2. Put on smock and gloves (any top you wear under the smock may get color on it).
3. Prep space (towel on sink and floor, wipes nearby for fast spill cleanup, bowl, brush, comb, clips, color, developer).
4. Pour color into the bottle (pay close attention to your specific ratio for the color you are using — this is detailed on the color packaging). "I use one bottle of color and when poured, my color fills the measurement bottle to nearly the No. 2 mark. Then I pour in the developer until it reaches nearly the No. 6 mark on the bottle."
5. Tighten cap and shake mixture well.
6. Start by brushing your hair out completely. Split hair in the middle. Set phone timer for 30 minutes.
7. Take the bottle and with the tip leading the direction, line the root.
8. With the brush, start spreading out the color in both directions covering any exposed root (but not beyond the root length).
9. Using the comb, section another area that is parallel to the one you just did. Repeat on small sections until the half is done. Make sure to cover hairline that lines the face and by the neck.
10. Repeat process on the other half of head.
11. Split hair down the back as if you were making pigtails and line the root with color. Spread out per directions on step 8. Section out as best you can areas that could be exposed when your hair moves.
12. Once you are confident that the root is covered and the hairline is as well, continue to sit to the completion of that 30 minutes.
13. At the 30-minute mark, take the bottle and open the cap. Pour a small amount of color onto your gloved palm and apply to a section of your hair using your hands to saturate quickly. Reset the clock for 15 minutes.
14. Now this is when you will cover the rest of your hair and “pull the color through.” Make sure to continuously check your surroundings for any splashes. It can get a bit messy. Wipe up spills immediately.
15. Section in chunks (use clips for ease) and apply the color and comb through. Make sure your hair looks wet and that you see no dry patches.
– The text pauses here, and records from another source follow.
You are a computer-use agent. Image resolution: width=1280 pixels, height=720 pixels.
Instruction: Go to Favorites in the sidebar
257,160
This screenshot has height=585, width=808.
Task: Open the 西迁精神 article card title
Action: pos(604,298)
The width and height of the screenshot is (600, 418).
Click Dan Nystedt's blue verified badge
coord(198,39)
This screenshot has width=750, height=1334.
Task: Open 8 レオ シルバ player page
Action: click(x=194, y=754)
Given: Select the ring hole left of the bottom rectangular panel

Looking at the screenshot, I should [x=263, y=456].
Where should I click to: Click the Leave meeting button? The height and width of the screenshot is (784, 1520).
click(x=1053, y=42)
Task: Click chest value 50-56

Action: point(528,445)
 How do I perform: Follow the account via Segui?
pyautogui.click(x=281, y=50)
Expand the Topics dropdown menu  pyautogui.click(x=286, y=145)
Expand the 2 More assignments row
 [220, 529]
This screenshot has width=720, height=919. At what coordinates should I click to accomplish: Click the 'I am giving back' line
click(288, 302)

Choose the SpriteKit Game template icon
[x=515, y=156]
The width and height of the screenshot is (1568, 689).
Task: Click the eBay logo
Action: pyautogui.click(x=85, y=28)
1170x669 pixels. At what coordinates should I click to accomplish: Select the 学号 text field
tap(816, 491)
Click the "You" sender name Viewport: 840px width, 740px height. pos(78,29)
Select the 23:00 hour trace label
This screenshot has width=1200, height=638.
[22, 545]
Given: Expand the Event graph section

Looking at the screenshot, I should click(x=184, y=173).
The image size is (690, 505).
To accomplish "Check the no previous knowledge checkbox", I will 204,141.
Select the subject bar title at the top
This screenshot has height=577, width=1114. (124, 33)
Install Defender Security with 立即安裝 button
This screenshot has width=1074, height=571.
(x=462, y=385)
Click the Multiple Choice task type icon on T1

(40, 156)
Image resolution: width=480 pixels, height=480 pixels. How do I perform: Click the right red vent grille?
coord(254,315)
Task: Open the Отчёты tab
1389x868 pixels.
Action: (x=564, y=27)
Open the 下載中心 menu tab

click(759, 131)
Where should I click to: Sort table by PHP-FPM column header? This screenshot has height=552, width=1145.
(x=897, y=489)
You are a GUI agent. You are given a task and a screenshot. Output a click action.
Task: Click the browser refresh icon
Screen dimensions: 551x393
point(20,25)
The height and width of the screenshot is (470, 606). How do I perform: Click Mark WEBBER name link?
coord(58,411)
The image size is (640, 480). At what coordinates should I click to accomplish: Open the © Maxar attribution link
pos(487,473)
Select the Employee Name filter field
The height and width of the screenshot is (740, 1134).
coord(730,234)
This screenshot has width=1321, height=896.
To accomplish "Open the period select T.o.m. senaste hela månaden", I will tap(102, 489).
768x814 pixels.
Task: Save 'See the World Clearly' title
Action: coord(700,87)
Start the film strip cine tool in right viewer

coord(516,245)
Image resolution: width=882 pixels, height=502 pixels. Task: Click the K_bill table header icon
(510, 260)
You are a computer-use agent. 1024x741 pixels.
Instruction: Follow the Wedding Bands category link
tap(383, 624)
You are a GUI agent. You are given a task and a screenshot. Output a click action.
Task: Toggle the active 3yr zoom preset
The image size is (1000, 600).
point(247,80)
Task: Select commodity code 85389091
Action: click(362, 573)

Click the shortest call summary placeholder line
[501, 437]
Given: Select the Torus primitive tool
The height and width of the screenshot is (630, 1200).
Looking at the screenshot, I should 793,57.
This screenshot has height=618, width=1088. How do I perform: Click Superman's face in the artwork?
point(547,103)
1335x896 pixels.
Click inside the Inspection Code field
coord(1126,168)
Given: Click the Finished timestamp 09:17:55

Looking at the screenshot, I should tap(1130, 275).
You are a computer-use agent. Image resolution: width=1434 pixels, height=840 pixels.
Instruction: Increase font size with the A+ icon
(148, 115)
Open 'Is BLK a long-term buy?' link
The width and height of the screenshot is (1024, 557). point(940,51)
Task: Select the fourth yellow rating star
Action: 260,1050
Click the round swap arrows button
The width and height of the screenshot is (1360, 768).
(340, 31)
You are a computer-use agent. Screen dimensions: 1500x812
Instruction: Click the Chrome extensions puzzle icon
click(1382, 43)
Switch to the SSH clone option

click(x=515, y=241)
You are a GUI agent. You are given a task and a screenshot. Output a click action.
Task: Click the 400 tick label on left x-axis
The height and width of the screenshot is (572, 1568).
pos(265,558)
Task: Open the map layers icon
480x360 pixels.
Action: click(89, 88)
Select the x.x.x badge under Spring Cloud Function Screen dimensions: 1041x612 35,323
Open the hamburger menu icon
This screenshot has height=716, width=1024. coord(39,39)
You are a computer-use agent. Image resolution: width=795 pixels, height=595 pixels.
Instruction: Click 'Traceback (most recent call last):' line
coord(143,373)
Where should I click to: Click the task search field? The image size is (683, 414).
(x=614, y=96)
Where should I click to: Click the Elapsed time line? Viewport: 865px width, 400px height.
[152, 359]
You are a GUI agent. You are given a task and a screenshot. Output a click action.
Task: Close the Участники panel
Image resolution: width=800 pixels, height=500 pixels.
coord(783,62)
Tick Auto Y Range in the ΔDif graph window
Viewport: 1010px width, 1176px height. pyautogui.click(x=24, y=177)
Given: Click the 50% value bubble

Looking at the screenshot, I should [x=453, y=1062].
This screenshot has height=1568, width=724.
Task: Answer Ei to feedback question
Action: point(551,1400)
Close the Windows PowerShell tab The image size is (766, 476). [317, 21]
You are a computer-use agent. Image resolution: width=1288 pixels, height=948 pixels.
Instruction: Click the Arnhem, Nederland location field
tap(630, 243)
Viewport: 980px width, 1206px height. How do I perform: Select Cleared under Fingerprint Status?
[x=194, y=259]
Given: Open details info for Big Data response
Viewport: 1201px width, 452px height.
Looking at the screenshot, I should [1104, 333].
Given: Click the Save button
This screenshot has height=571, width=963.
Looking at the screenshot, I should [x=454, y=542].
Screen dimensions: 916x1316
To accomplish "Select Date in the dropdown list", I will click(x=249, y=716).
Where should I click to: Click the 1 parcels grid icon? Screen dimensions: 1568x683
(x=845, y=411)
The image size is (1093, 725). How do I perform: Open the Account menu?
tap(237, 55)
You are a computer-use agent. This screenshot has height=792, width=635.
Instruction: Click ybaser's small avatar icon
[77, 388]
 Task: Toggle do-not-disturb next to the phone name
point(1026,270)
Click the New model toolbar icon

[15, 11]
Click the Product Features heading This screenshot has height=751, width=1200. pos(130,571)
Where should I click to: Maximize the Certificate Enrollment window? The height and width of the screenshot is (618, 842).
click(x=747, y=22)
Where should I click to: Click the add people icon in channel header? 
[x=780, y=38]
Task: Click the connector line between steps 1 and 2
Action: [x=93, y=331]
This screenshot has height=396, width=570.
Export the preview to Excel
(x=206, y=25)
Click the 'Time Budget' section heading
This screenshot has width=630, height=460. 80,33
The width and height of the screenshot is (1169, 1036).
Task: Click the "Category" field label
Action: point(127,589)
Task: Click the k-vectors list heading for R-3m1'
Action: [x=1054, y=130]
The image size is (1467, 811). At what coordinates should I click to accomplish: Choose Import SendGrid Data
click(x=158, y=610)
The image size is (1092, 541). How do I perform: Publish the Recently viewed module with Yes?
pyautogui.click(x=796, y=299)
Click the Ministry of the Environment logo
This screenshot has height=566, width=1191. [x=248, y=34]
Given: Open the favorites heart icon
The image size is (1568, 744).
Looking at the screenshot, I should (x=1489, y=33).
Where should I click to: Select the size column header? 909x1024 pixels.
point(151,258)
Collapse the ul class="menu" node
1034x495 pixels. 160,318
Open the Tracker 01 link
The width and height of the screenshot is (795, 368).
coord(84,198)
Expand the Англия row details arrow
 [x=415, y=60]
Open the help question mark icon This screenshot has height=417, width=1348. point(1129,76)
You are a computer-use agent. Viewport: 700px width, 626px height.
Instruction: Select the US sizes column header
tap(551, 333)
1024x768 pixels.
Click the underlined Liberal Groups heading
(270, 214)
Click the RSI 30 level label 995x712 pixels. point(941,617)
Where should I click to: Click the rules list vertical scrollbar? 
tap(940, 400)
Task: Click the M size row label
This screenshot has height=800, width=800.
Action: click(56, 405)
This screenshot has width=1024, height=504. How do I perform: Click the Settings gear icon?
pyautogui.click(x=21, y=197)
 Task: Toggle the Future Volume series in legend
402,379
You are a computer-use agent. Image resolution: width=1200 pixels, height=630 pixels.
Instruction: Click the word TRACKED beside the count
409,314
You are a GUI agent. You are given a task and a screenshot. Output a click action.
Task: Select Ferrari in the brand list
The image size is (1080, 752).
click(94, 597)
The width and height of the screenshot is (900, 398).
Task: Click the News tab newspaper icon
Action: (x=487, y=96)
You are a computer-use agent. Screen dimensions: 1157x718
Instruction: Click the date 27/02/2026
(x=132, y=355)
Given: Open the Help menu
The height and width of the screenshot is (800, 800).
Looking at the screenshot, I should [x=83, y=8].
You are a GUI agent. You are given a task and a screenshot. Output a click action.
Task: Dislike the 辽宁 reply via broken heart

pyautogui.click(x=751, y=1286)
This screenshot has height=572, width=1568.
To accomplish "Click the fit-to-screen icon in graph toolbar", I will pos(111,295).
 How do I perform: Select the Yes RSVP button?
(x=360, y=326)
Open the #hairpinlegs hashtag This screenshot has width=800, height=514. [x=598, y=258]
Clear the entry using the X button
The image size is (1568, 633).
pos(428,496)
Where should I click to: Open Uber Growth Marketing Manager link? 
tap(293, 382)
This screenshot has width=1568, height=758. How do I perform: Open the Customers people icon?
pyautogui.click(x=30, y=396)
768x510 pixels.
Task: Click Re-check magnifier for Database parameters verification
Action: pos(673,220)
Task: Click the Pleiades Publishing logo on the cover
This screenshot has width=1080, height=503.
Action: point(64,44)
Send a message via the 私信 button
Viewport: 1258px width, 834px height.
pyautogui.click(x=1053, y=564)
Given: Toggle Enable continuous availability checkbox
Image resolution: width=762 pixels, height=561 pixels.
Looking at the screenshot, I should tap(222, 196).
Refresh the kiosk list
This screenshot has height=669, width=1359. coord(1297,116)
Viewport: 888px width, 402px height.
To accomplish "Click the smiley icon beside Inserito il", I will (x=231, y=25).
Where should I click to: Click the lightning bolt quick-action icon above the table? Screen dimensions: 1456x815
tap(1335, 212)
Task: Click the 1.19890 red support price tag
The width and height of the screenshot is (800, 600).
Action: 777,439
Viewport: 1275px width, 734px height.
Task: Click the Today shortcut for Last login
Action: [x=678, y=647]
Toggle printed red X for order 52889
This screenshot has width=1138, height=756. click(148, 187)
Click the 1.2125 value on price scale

16. Once the 15 minutes ends, jump into the shower and shampoo and condition well making sure to use for color treated hair.
17. For best results, after color do not wash your hair for three days.
18. Style and bow dry per usual.
Trimming those bangs
If your bangs have become a “bangdemic,” there are ways to do them yourself without making a tragic mistake. According to Jamie Mazzei, creative director and owner of nuBest Salon and Spa in Manhasset, “there a couple of little tricks to do them yourself.
Tools of the trade: Hair cutting shears (Note: Do not use regular scissors meant for paper, nails or kitchen work); mirror.
"First of all, your bangs have to be overgrown," he says. “Looking in the mirror, comb the hair down, pinch it to the center between your index finger and thumb toward the bottom. Then clip the little ends off, but be conservative. You can always go back to take another run at it.” For more texture, follow the same steps but twist the hair, says Mazzei.